Berber protests reflect general disillusion and anger with Algeria’s brutal and repressive secular elite

Heavy-handed police tactics succeeded in preventing a protest-march by thousands of minority Kabyle Berbers in Algiers, the Algerian capital, from taking place on July 5, the 39th anniversary of the country’s ‘independence’ from France. Yet, despite its success in averting another potential flashpoint in the three-month-old popular uprising, the military-backed regime continues to teeter on the brink of total collapse.

In an effort to block the march and enforce a ban on demonstrations, paramilitary troops and gendarmes with police-dogs mounted roadblocks at the entrances to the capital, stopping and turning back cars and buses with license-plates from the troubled, mainly Berber-speaking, Kabyle region east of the city. The heavy security prevented some 7,000 delegates representing Kabylian towns, villages and tribes from reaching the presidential compound to present a 15-point manifesto that lists their cultural, social, political and economic demands to president Abdelaziz Bouteflika. The demands include withdrawal from Kabyle of the brutal and corrupt gendarmerie forces, ending punitive search-and-ransack raids by security forces against homes and businesses, and a special economic and social programme to boost the well-being of the region.

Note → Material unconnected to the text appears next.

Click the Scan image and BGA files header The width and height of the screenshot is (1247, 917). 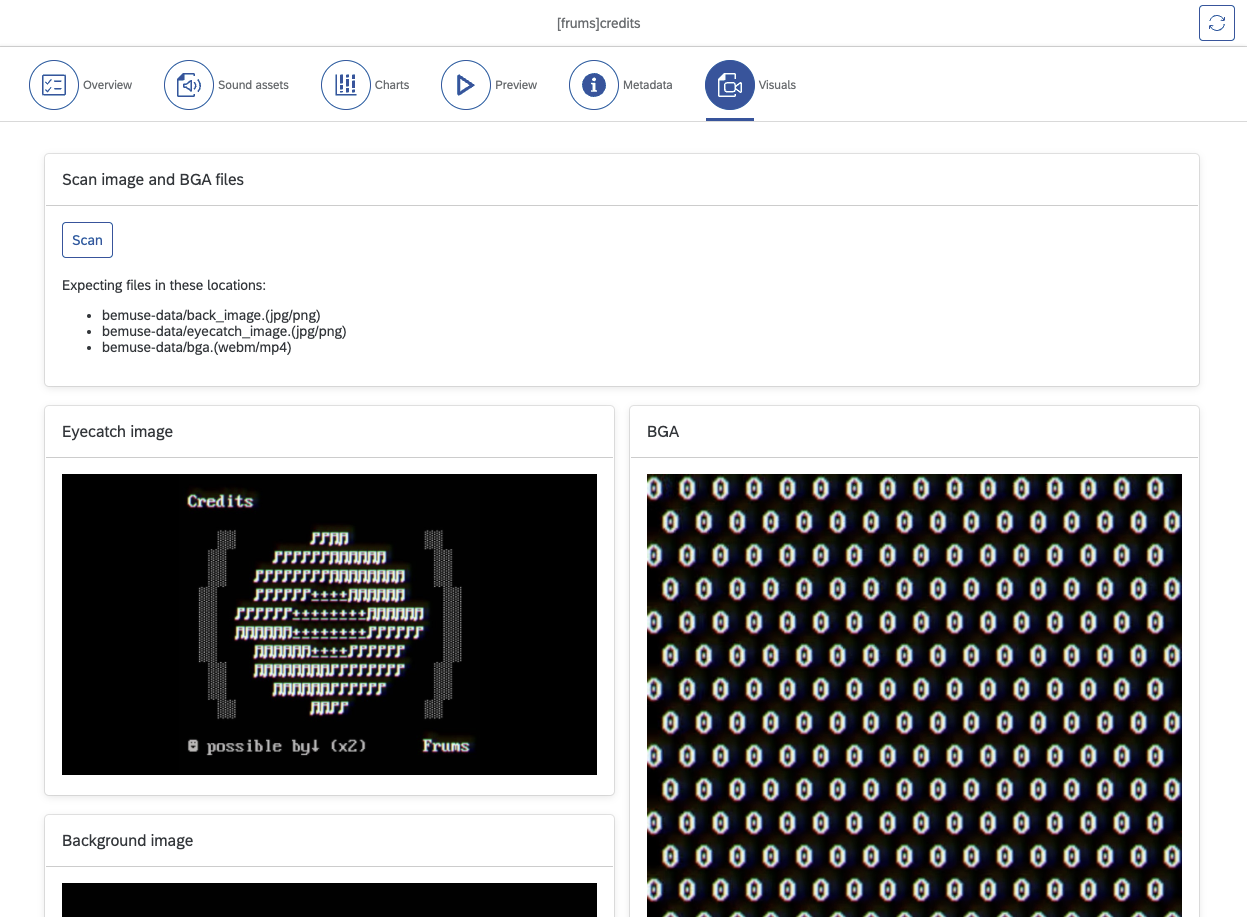152,179
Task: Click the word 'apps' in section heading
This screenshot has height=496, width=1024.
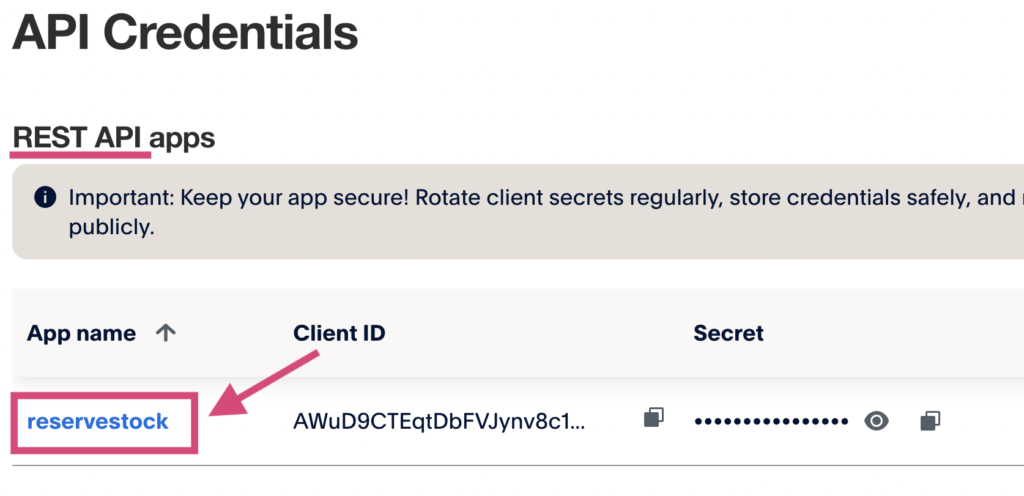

The government imposed a ban on demonstrations in the capital shortly after a massive rally in mid-June, when an estimated one million people crowded the streets of the city. This was the largest protest in the country since the “Black October” protests of 1988, when security forces mowed down hundreds of people during demonstrations gainst apolitical repression and the state’s chronic failure to satisfy socioeconomic needs. The size of the turnout on June 14 and the fact that protesters came from various backgrounds and walks of life had clearly unnerved the authorities.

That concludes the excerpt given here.